Aretas IV Philopatris (Nabataean Aramaic: 𐢗𐢓𐢆‎ 𐢊𐢛𐢞𐢞 𐢛𐢊𐢒 Ḥārīṯat Rāḥem-ʿammeh, "Aretas, friend of his people") was the King of the Nabataeans from roughly 9 BC to AD 40.

His daughter Phasaelis was married to, and divorced from, Herod Antipas. Herod then married his stepbrother's wife, Herodias. It was opposition to this marriage that led to the beheading of John the Baptist. After he received news of the divorce, Aretas invaded the territory of Herod Antipas and defeated his army.

Rise to power

Aretas came to power after the assassination of Obodas III, who was apparently poisoned. Josephus says that he was originally named Aeneas, but took "Aretas" as his throne name. An inscription from Petra suggests that he may have been a member of the royal family, as a descendant of Malichus I.
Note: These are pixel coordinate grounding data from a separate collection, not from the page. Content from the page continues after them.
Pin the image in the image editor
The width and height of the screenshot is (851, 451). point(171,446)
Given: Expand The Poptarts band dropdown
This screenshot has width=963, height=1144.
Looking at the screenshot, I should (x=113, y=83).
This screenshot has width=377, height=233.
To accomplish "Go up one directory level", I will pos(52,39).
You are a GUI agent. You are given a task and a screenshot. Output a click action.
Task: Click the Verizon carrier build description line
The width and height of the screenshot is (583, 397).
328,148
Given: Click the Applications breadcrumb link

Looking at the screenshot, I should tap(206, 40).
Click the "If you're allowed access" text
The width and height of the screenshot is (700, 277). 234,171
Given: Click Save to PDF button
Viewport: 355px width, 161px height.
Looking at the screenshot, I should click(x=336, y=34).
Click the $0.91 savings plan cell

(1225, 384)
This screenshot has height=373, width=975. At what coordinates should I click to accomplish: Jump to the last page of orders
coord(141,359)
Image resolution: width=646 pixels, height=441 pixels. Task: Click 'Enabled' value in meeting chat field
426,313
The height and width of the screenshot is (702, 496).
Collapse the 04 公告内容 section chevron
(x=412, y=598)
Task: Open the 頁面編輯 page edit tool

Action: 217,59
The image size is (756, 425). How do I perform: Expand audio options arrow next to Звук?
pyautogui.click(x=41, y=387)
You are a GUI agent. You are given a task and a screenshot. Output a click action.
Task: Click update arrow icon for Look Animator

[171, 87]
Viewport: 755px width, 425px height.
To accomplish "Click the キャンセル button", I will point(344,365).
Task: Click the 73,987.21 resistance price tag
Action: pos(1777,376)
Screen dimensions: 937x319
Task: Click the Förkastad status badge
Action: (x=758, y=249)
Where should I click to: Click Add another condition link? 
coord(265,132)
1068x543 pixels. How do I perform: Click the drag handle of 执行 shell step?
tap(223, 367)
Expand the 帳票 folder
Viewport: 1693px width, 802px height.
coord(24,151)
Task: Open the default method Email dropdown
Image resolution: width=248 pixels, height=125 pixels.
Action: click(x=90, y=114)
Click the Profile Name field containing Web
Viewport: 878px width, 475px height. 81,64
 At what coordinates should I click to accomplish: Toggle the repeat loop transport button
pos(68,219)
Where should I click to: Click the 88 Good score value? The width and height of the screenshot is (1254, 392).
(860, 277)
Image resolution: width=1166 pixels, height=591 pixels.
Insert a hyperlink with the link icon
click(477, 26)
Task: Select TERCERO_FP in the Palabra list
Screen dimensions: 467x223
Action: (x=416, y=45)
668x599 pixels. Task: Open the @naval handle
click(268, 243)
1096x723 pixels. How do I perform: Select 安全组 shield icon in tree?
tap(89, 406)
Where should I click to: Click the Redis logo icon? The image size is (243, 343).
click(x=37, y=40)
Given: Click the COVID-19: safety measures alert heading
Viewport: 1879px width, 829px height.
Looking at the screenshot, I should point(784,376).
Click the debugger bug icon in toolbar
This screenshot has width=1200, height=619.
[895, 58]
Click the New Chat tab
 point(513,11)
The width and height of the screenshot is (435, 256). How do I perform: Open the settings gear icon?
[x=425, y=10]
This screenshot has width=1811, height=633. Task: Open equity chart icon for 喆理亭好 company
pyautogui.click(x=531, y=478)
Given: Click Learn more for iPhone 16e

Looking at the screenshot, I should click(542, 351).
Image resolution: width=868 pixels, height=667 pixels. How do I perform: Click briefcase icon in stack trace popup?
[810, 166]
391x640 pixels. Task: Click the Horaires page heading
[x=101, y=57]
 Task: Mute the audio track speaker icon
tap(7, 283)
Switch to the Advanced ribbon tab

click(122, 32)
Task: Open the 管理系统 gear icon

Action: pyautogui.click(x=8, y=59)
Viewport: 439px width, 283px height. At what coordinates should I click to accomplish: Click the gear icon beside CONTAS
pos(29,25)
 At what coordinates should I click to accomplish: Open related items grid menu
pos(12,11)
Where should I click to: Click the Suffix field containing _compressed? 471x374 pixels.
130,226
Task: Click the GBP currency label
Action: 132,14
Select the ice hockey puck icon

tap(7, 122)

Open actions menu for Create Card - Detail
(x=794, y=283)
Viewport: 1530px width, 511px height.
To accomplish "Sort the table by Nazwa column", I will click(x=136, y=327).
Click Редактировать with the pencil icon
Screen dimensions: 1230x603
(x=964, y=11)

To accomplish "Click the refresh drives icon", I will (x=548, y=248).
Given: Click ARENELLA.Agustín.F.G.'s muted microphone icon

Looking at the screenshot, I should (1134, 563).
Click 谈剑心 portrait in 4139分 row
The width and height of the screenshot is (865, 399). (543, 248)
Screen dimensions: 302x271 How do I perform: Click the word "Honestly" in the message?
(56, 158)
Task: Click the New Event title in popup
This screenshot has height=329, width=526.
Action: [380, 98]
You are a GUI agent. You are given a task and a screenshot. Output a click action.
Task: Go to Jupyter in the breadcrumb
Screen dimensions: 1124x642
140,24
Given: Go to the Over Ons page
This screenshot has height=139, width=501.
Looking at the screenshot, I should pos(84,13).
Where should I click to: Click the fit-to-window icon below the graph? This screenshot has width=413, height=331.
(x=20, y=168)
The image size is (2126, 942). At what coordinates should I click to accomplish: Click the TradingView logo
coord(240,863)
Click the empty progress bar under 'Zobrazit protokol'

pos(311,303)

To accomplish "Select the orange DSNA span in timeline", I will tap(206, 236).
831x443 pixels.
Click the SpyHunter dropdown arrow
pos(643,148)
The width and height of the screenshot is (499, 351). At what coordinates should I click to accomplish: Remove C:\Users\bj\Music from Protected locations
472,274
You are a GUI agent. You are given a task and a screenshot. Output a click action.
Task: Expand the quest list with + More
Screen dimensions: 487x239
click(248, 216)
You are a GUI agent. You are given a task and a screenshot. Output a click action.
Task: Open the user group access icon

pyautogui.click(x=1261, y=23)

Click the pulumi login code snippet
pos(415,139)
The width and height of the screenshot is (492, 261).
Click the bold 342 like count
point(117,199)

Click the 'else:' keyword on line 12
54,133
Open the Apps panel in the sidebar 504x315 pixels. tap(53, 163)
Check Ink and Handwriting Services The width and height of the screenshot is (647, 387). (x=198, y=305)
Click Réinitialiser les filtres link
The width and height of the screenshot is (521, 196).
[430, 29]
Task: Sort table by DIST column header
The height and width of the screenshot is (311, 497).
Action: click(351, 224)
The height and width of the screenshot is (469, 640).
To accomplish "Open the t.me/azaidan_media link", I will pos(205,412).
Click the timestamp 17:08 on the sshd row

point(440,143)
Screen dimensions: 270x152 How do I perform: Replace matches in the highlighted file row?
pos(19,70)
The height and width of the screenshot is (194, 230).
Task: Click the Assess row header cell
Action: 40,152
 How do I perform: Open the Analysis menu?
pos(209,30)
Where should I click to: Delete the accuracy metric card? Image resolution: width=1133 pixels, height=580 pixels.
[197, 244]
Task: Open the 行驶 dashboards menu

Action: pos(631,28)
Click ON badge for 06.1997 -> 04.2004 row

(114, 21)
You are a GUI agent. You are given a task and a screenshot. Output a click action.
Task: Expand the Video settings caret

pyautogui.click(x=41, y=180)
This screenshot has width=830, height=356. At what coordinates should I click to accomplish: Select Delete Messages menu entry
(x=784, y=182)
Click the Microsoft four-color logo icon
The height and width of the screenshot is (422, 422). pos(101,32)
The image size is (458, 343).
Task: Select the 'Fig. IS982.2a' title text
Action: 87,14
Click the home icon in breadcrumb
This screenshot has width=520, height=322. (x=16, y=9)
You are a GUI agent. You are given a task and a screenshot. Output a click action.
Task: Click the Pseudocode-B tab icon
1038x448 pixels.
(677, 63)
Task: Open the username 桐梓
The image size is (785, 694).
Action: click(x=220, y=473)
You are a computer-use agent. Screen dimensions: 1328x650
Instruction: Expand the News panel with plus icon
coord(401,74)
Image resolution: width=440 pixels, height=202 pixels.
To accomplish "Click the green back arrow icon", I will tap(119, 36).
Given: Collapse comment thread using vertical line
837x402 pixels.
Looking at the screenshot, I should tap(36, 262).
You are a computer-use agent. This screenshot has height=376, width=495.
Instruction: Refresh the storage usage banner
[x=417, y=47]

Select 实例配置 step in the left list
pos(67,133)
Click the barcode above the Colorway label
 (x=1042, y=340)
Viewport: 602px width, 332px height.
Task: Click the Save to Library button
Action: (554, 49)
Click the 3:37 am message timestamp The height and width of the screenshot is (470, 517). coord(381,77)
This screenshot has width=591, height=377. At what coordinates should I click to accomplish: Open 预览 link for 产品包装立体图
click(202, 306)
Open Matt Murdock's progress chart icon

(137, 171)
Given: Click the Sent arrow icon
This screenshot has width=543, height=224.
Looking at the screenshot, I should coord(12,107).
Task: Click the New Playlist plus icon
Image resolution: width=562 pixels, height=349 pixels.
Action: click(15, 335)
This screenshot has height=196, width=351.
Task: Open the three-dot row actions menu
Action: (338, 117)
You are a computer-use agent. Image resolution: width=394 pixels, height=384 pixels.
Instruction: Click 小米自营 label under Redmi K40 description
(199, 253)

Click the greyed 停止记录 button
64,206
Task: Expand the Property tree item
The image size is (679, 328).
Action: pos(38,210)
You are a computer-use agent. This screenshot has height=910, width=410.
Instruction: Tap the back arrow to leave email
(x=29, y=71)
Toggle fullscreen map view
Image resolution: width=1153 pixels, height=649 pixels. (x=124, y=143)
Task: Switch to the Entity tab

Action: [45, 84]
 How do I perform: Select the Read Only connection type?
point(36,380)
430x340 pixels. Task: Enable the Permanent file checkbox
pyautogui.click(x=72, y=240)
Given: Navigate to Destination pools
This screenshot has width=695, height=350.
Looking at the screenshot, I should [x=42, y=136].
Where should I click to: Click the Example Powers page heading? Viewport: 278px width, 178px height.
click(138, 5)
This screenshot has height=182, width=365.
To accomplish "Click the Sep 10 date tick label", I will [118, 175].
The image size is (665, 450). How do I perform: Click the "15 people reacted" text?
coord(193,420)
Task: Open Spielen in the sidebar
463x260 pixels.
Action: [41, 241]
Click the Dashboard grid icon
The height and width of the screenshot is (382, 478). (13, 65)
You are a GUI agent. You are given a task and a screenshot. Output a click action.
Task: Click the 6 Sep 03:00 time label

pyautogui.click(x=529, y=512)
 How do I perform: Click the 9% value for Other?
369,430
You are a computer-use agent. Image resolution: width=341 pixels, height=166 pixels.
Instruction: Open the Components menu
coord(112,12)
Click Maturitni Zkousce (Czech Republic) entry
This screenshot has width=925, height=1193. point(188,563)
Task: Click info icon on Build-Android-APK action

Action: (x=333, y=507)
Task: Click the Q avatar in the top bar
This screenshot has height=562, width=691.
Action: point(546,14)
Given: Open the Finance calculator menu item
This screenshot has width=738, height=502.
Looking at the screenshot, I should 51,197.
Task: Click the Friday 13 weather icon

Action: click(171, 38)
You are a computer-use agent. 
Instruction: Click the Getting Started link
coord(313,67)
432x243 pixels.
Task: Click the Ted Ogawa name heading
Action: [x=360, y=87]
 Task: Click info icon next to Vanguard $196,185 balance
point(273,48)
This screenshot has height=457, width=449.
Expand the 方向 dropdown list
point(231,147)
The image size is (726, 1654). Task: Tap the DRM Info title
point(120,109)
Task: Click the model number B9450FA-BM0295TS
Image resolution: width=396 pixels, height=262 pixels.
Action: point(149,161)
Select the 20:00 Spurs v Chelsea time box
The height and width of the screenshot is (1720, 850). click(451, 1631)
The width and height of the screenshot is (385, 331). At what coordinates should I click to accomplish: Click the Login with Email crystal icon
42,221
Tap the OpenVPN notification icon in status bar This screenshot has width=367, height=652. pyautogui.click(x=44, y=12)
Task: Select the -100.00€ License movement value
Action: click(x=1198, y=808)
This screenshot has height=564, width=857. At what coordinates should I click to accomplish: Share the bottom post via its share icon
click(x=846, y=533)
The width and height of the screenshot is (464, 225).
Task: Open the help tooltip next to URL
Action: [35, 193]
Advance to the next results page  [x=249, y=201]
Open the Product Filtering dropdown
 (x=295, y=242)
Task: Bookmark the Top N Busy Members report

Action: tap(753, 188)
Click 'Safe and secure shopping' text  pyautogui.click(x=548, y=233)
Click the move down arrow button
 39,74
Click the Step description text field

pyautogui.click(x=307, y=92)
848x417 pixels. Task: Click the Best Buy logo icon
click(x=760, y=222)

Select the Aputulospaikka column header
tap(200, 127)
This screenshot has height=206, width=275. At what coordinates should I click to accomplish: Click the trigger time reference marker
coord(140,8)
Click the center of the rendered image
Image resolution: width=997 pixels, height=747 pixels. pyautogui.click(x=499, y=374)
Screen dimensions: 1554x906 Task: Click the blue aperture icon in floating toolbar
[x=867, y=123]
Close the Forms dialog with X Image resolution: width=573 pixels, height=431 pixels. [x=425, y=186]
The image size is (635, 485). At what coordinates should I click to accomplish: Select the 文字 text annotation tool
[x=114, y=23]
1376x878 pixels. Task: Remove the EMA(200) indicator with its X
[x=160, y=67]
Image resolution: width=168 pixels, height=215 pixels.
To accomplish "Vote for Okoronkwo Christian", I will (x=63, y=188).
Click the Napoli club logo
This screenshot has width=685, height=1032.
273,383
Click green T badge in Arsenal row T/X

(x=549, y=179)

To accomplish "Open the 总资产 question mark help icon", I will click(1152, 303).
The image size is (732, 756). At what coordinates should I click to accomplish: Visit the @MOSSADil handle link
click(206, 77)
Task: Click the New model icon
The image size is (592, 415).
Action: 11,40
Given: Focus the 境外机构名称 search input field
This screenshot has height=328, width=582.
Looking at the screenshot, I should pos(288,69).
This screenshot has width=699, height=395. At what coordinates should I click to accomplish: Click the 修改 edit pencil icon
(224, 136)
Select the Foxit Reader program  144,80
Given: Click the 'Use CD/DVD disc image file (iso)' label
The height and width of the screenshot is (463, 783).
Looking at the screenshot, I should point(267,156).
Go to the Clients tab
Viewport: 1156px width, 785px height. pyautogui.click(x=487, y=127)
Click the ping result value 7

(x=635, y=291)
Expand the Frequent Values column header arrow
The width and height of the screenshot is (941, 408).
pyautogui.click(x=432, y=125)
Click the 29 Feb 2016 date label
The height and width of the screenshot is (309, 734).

The capital of his kingdom was a prosperous trading city, Petra, some 170 miles south of Amman. Petra is famous for the many monuments carved into the rose-red sandstone. The power of the Nabateans extended over the caravan routes south and east of Judea, from the seventh century BC to the second century AD.

His full title, as given in the inscriptions, was "Aretas, King of the Nabataeans, Friend of his People." Being the most powerful neighbour of Judea, he frequently took part in the state affairs of that country and was influential in shaping the destiny of its rulers. While not on particularly good terms with Rome, and though it was only after great hesitation that Augustus recognized him as king, he nevertheless took part in the expedition of Varus against the Jews in the year 4 BC, and placed a considerable army at the disposal of the Roman general.

Aretas had two wives. The first was Huldu to whom he was already married when he became king. Her profile was featured on Nabataean coins until 16 AD. After a gap of a few years the face of his second wife, Shaqilath, began appearing on the coins.

Defeat of Herod Antipas
 
Aretas' daughter, Phasaelis of Nabataea, married Herod Antipas, otherwise known as Herod the Tetrarch. Phasaelis fled to her father when she discovered her husband intended to divorce her in order to take a new wife, Herodias, mother of Salome. Herodias was already married to his brother, Herod II, who died around AD 33/34. Antipas married Herodias. According to Christian accounts, it was opposition to this marriage that led to the beheading of John the Baptist. However, the Jewish-Roman historian Josephus depicts John's execution instead as being a preemptive effort to prevent a rebellion.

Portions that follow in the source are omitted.